What are bodyweight exercises?
There are two types of bodyweight exercises. Callisthenics refers to gymnastic-style exercises which are often performed with bars, gym rings, or parallets. These exercises include pull ups, muscle ups, tricep dips etc. These exercises work on the principle of using your bodyweight to perform a high-intensity move and to push your body to develop new skills including balance and power.
The second type of bodyweight exercises is low-impact exercises which don't use weights, such as air squats and press ups. These exercises do not use any equipment whatsoever and therefore can be performed anywhere. They are not quite as effective as callisthenics as there is no external force causing the body to need to adapt and get stronger, but you can maintain a decent level of fitness with these low-impact moves.
Are bodyweight exercises effective?
Bodyweight exercises are hugely effective in helping to build muscle and burn fat. A lot of calisthenic moves are highly challenging and physically demanding and require a lot of balance and coordination.
Examples of bodyweight exercises
Handstands are a classic gymnastics move and require a lot of core strength and balance. It takes a lot of time and patience to master the handstand, but once you do, you can work your shoulders and core to the max. Increase the intensity by performing handstand push ups or handstand walks.
Chin ups differ from pull-ups due to the position of the hands. You work the biceps and back as well as the core. They are very tough and you may need assistance before you can do one with full bodyweight. Most gyms have assisted chin up machines or you can ask a friend to hold your feet.
Tricep Dips are the perfect exercise for targeting the triceps and can easily be adapted to make the move easier or harder.

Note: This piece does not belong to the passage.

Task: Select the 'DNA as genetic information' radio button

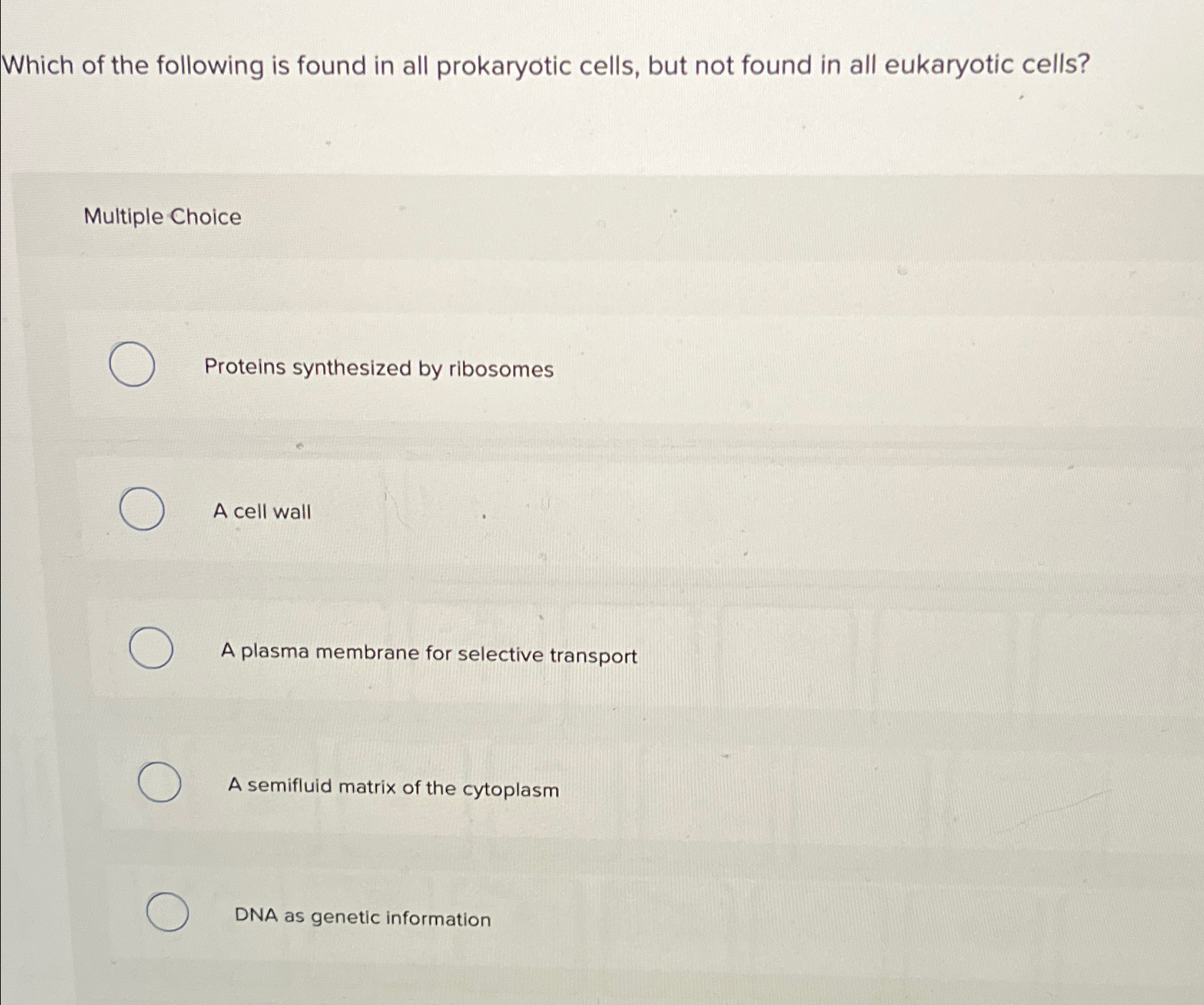Action: point(168,912)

Add weight for an extra kick or perform bench dips to lift less of your body weight.
Another classic exercise, this move works the chest, shoulders, and core. Perform chest and shoulder workouts in order to improve your press ups and try adding these as a superset to increase the burn during at upper body workout.
Basic squats, sumo squats, split leg squats and perhaps the toughest of them all pistol squats are all bodyweight exercises which focus on developing leg strength.